New research offers potential good news for those who've lapsed at the gym. The study found that mice that voluntarily ran on an exercise wheel for four weeks, stopped for four weeks and ran again for another four weeks saw unexpected gains. The second bout of wheel running led to a bigger increase in the size of muscle fibers than the first, even though the retraining effort was less intense than the initial bout, researchers report.
The findings are detailed in the American Journal of Physiology: Cell Physiology.
"My lab is very interested in understanding whether our body remembers that we've exercised before," said University of Illinois Urbana-Champaign health and kinesiology professor Diego Hernandez-Saavedra, who led the new research with Ph.D. candidate Clay Weidenhamer. "Do we have this sort of memory in our body that keeps us healthier or makes us stronger over time?"
Previous studies have suggested that "muscle memory" is driven by muscle satellite cells, which fuse to existing muscle fibers in response to exercise, allowing the muscles to grow.

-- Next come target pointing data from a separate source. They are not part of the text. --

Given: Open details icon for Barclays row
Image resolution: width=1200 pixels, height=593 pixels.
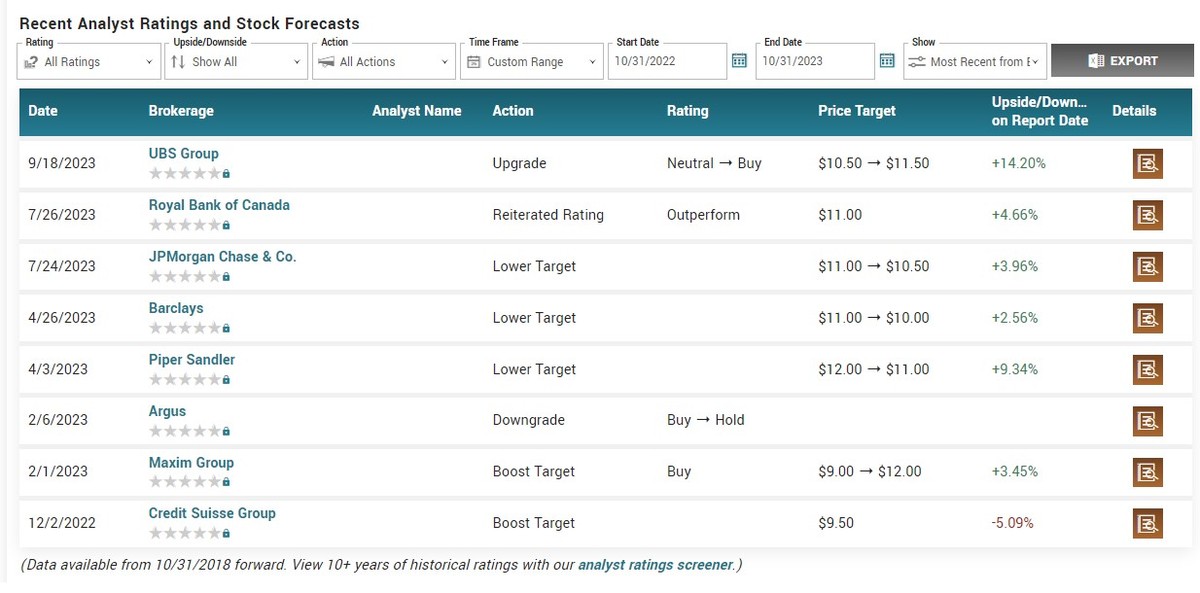Looking at the screenshot, I should (x=1147, y=318).
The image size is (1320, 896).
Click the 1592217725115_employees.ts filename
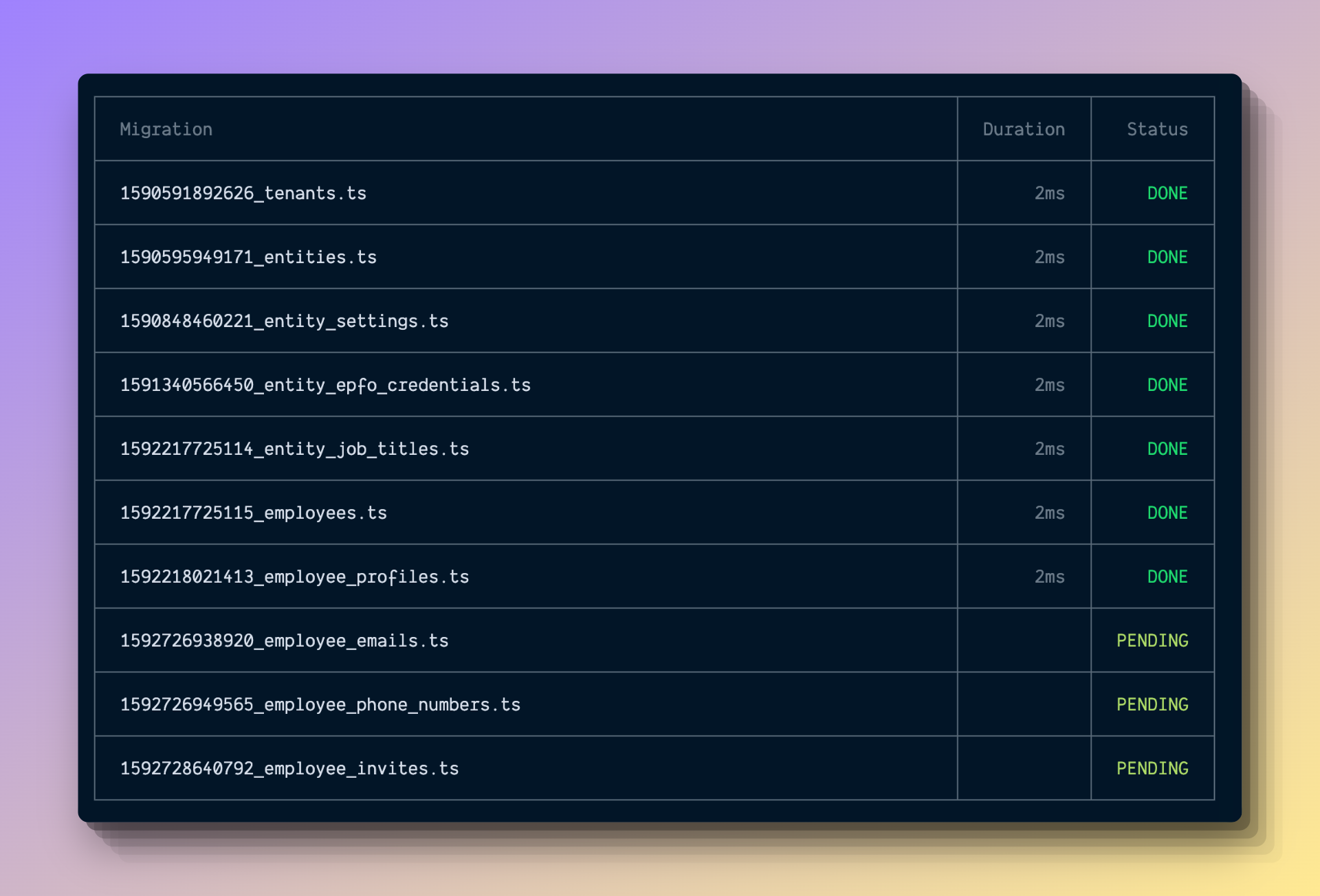(x=253, y=513)
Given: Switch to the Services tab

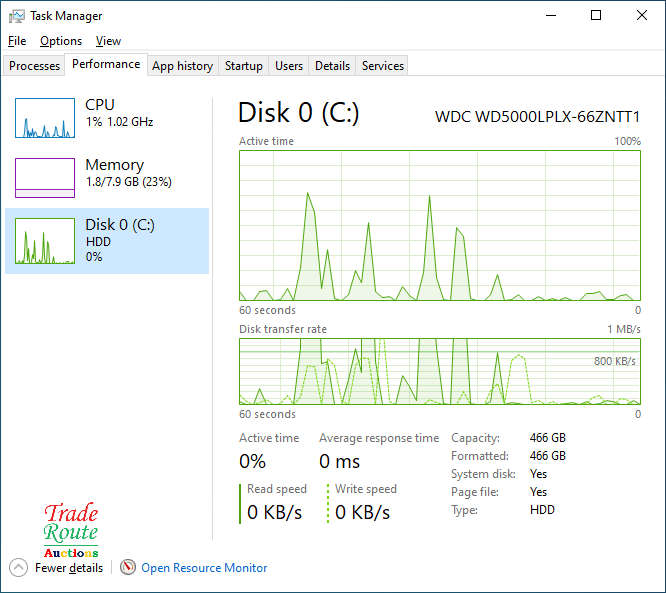Looking at the screenshot, I should pyautogui.click(x=383, y=66).
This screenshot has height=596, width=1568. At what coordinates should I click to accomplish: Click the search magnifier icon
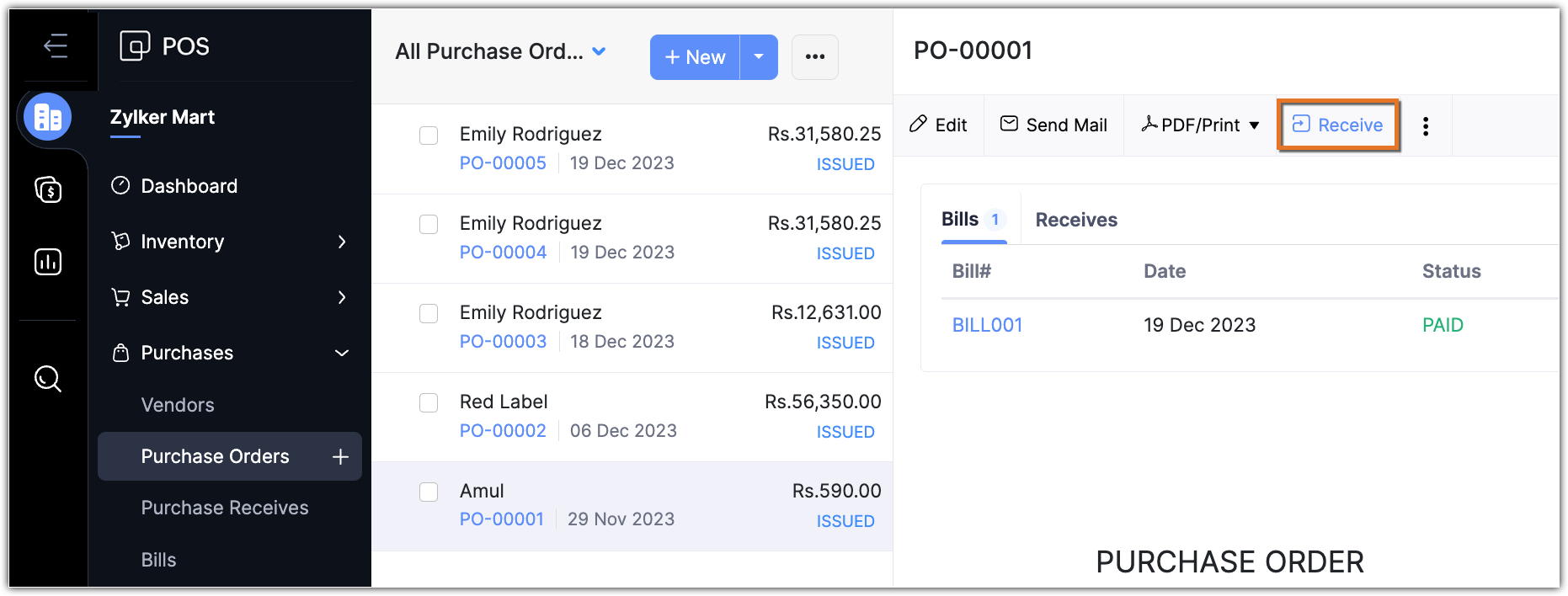tap(48, 379)
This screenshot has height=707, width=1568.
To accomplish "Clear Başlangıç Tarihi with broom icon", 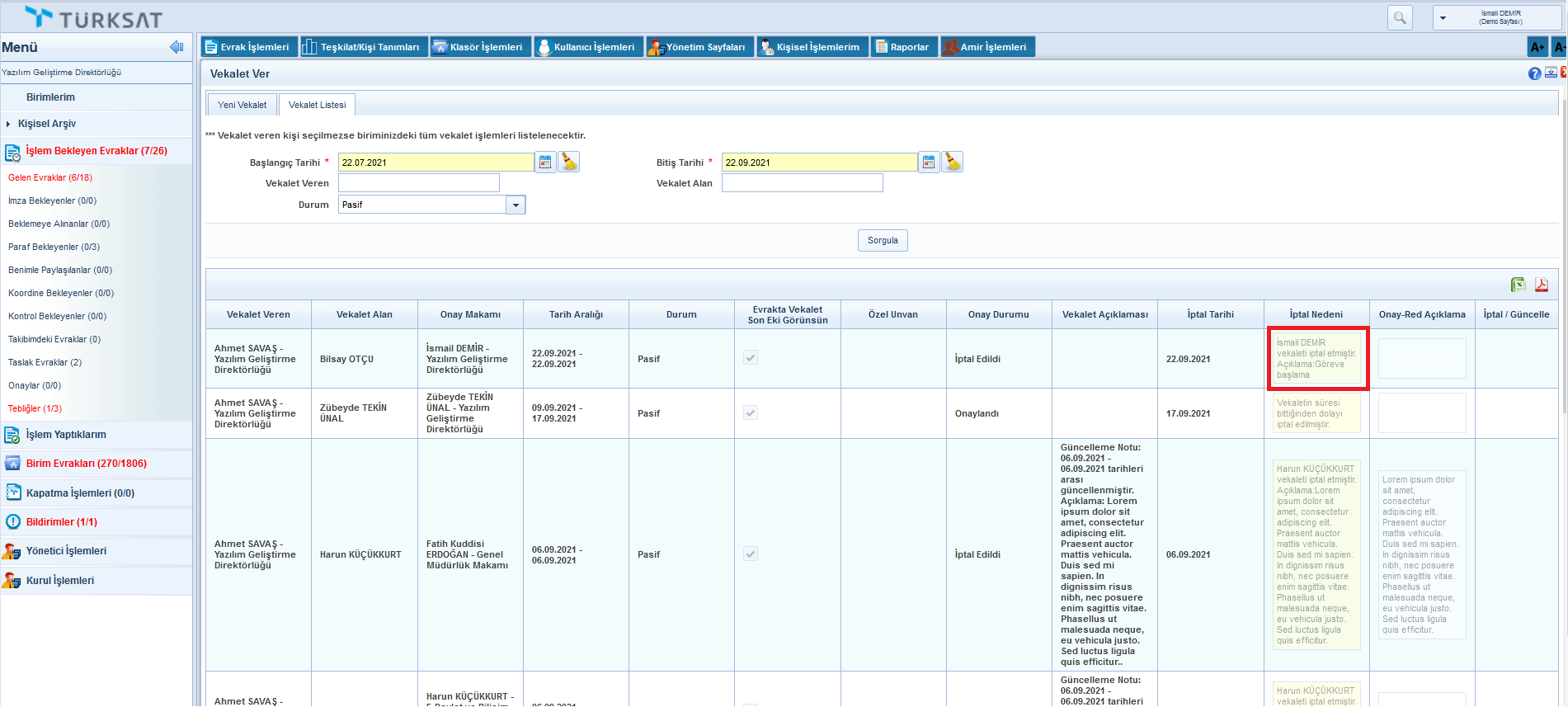I will 568,163.
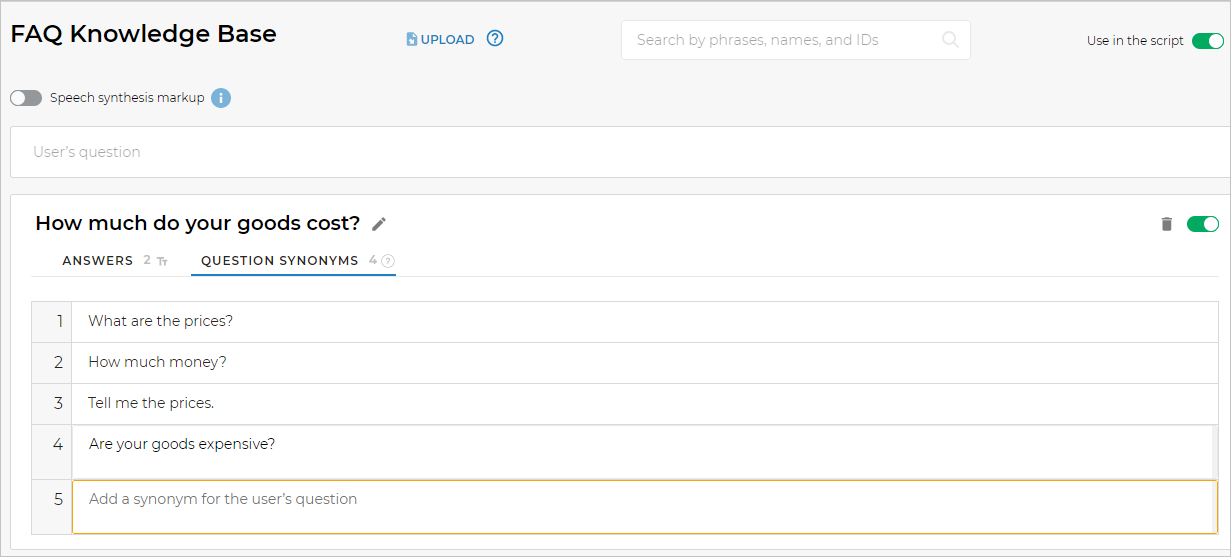This screenshot has height=557, width=1231.
Task: Disable the How much do your goods cost question toggle
Action: click(1202, 224)
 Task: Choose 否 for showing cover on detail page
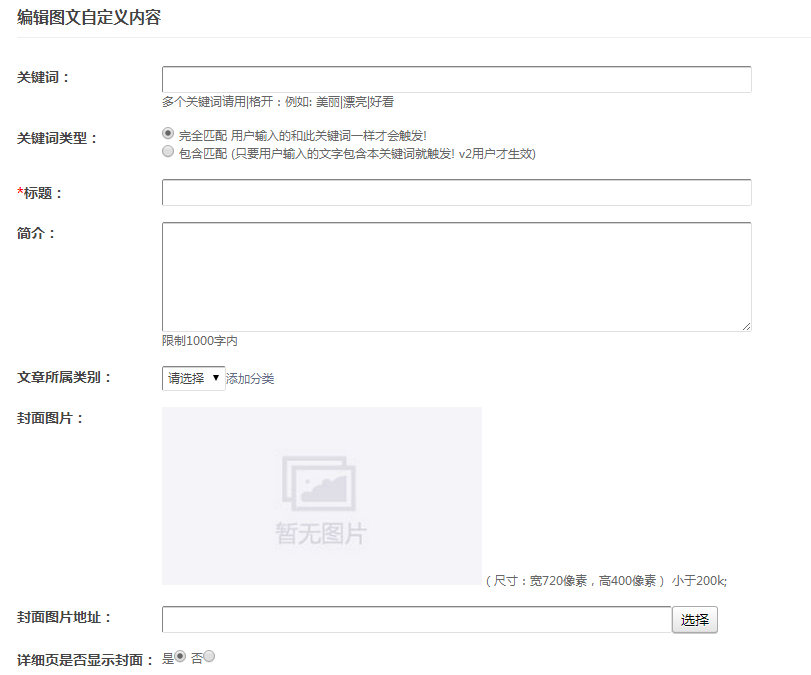pos(209,656)
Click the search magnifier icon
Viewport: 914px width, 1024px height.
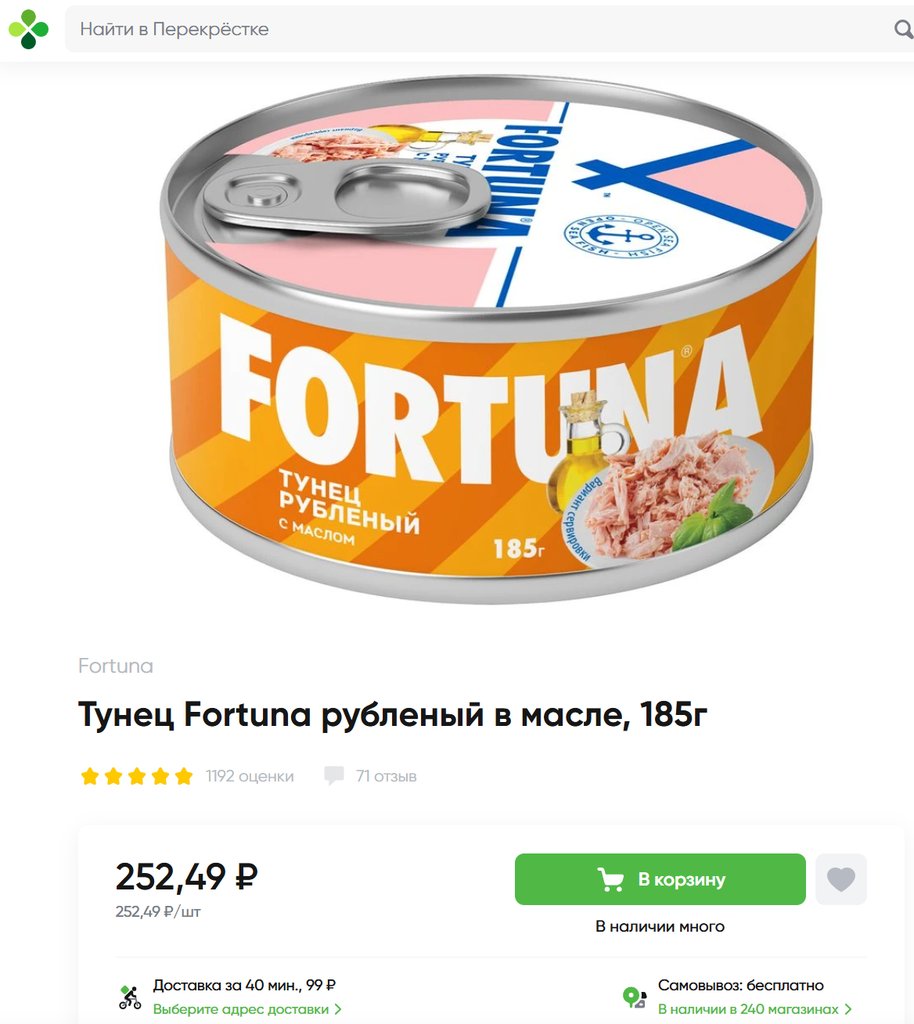coord(903,29)
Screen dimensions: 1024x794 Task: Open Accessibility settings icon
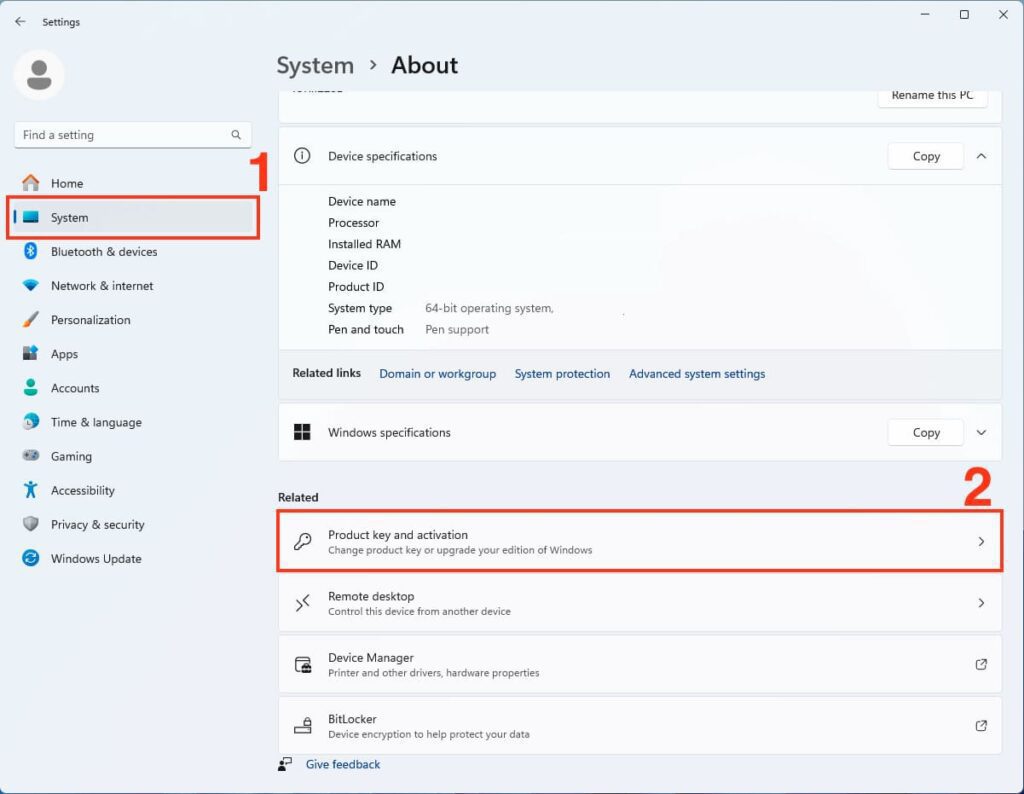31,490
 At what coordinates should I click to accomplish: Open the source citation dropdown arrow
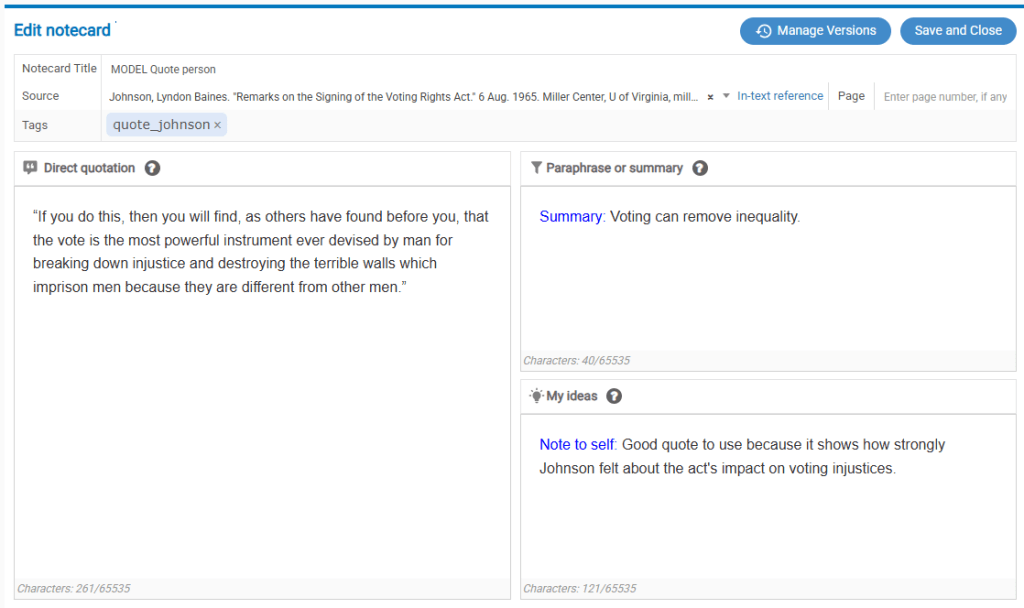tap(726, 96)
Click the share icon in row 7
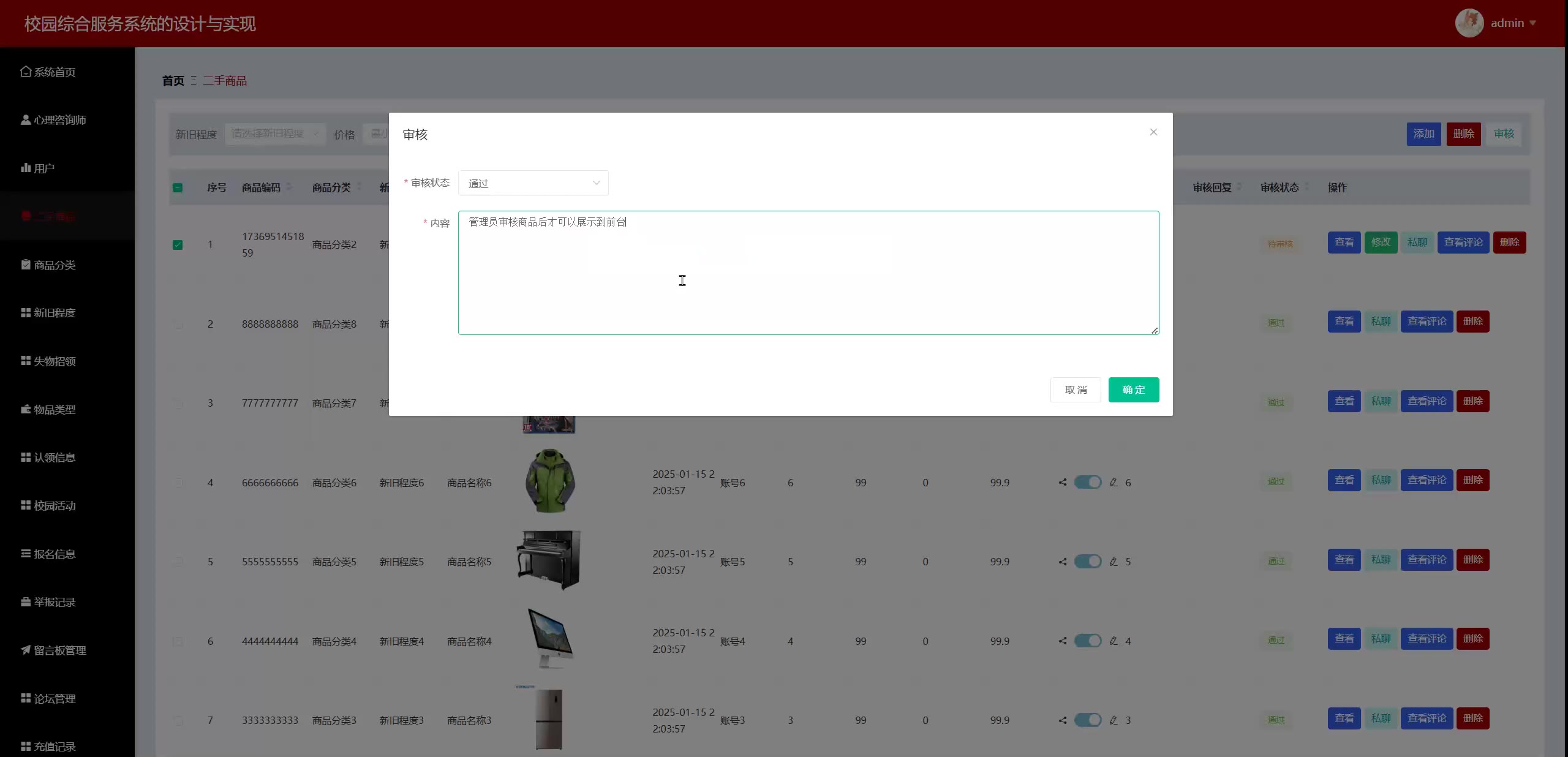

"When satellite cells fuse with muscle fibers they add new nuclei, which is why our muscle fibers have multiple nuclei," Weidenhamer said. Researchers thought that the additional nuclei allowed the muscles to respond more robustly to a second bout of exercise.
But studies looking at whether new nuclei are retained after exercise stops have yielded mixed results.
"There's not a consensus of whether we keep them or not," Hernandez-Saavedra said.
In the new study, the team looked at the molecular underpinnings of muscle memory, tracking changes in gene expression at different stages of the experiment. Weidenhamer wanted to focus not only on the immediate effects of training but to also introduce a one-week "washout period" when the mice were not exercising, to avoid capturing any immediate effects. This allowed him to test whether the initial training period somehow primed the muscles in a lasting way.
"During the washout, do the initial adaptations to exercise go away?" Hernandez-Saavedra said. "It turns out that when you exercise the first time and then stop, most of the adaptations seem to go away. But when you have a second bout of exercise, the effects are still there."

After the second round of exercise, the mice had up to 30% greater muscle mass in their legs than mice that ran on the wheel for only one bout. This increase occurred even though the mice ran only about 6 kilometers per day in the second round of training versus 10 km per day in the first. This suggests that exercise somehow primes the muscles to respond more vigorously to a second round of exercise, even after a pause, Weidenhamer said. But how?
The gene expression analysis offered a clue. It "revealed a robust enhancement" of genes involved in mitochondrial function after the second period of exercise, the researchers wrote. This suggests that the muscle priming comes from the mitochondria, the energy-generating organelles of cells, which kick into gear the next time the animal engages in exercise.
"We didn't see increases in markers associated with mitochondrial function with the first bout of exercise, even after they stopped exercising, but only after the second bout of exercise," Hernandez-Saavedra said.
"We gave some of the mice a control diet and others a high-fat diet to induce obesity but saw comparable increases in muscle growth, pointing to an exercise memory that overrides a poor diet," said Hernandez-Saavedra, who also is a professor of nutritional sciences at Illinois.
In addition to finding that mitochondria play a role in supporting muscle memory, the study reinforces the idea that aerobic exercise also builds muscles, though not to the extent that weight training does, Hernandez-Saavedra said.
"We're seeing that the intensity of the exercise is enough to cause growth," he said.
Future studies will follow these dynamics over longer time scales, the researchers said.
"These insights may help identify strategies to preserve muscle health during aging or counteract the effects of a poor diet, opening the door for new interventions against frailty or metabolic disease," Hernandez-Saavedra said.
The National Institutes of Health and the Muscular Dystrophy Association supported this research.